We understand Arjona to argue that CALCRIM No. 571 is defective because it fails to instruct the jury that the following unreasonable beliefs negate malice: (1) an unreasonable belief in the necessary use of deadly force or (2) an unreasonable belief in the amount of force necessary to repel an attack. We find no instructional error.

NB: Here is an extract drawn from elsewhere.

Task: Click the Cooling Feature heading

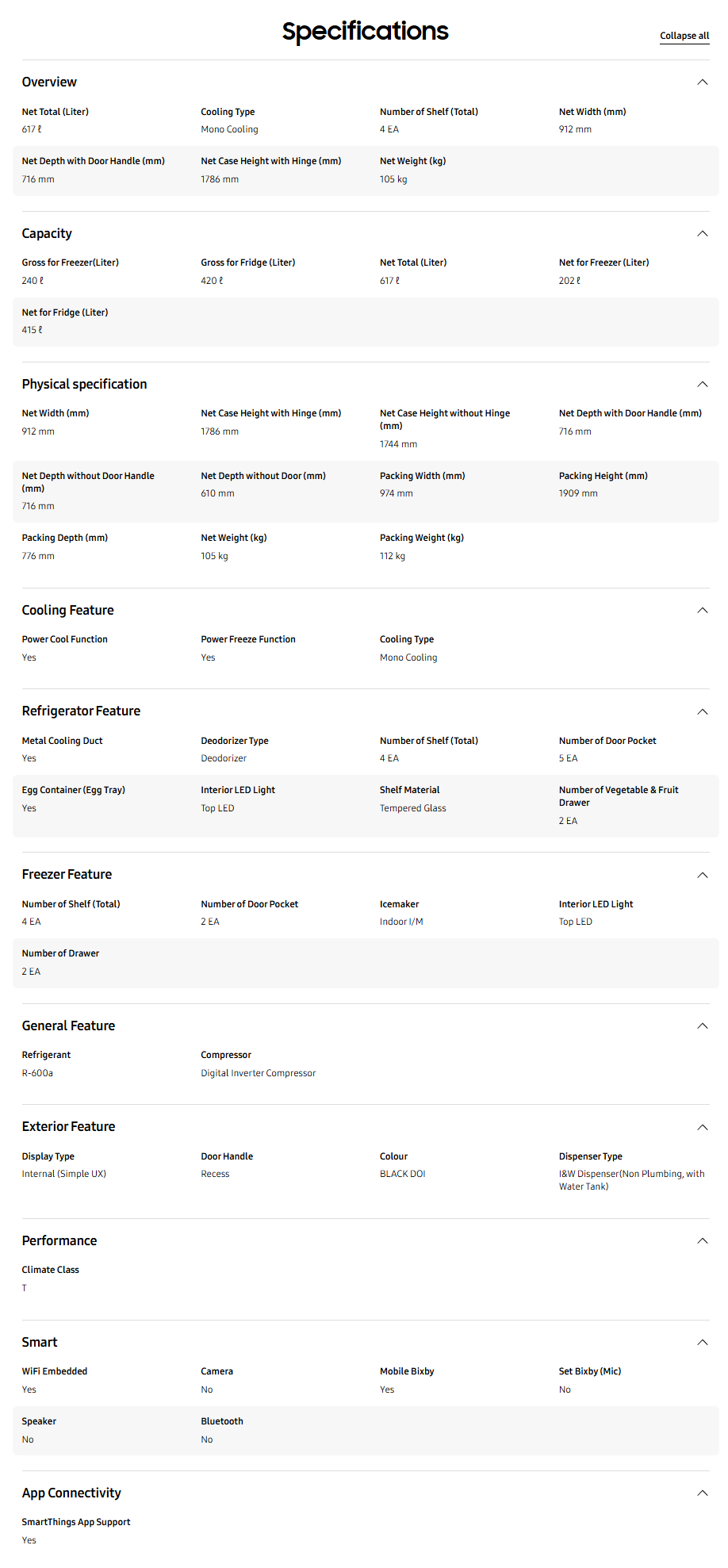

Arjona asserts in his opening brief that CALCRIM No. 571 is erroneous in what he frames as two distinct ways: (1) CALCRIM No . 571 did not instruct the jury that "[a] defendant could qualify for voluntary manslaughter under imperfect self-defense if he reasonably believed the first two elements [described under CALCRIM No. 505], but if he unreasonably believed the amount of force he used was necessary"; and (2) "[I]t did not allow the jury to convict Appellant of voluntary manslaughter under the theory of imperfect self-defense if he actually and reasonably held the first two beliefs [described under CALCRIM No. 505], but if he actually but unreasonably believed that the amount of force he used was necessary." There arguments appear to be restatements of each other.
As to the first of Arjona's asserted defects, the pattern instruction does inform the jury that one who kills in the actual but unreasonable belief in the necessity of deadly force is guilty of voluntary manslaughter. As to the second, to the extent Arjona's argument may be that imperfect self-defense applies when the amount of force used to repel an attack is disproportional to the defendant's unreasonable belief as to the amount of danger present, a similar argument was rejected by the First Appellate District in People v. Morales (2021) 69 Cal.App.5th 978 (Morales).)
In Morales, the defendant, like Arjona here, argued that CALCRIM No. 571 was deficient because "it failed to tell the jury that a homicide also qualifies as voluntary manslaughter and not murder when a defendant's beliefs in danger and the need to use deadly force are reasonable but the sort of deadly force he uses is excessive and more than necessary to repel the attack." (Morales, supra, 69 Cal.App.5th at p. 995.) Morales observed that" 'not every unreasonable belief will support a claim of imperfect self-defense'; rather, a defendant can claim imperfect self-defense based only a belief 'that, if reasonable, would support a claim of perfect self-defense.'" (Ibid., quoting People v. Valencia (2008) 43 Cal.4th 268, 288 (Valencia).) For example, the California Supreme Court in Valencia, supra, 43 Cal.4th at page 288, observed that "if a defendant unreasonably believe[s that someone was] going to punch him in the arm and stab[s] him to death in response, this belief would not support a claim of imperfect self-defense for the reason that the belief, even if reasonable, would not permit the use of deadly force." (Id. at p. 288, fn. 6.) Citing to this example from Valencia, the Morales court concluded that "[i]n such a scenario, the use of force would be excessive but still would not reduce a homicide to voluntary manslaughter." (Morales, supra, at p. 995.)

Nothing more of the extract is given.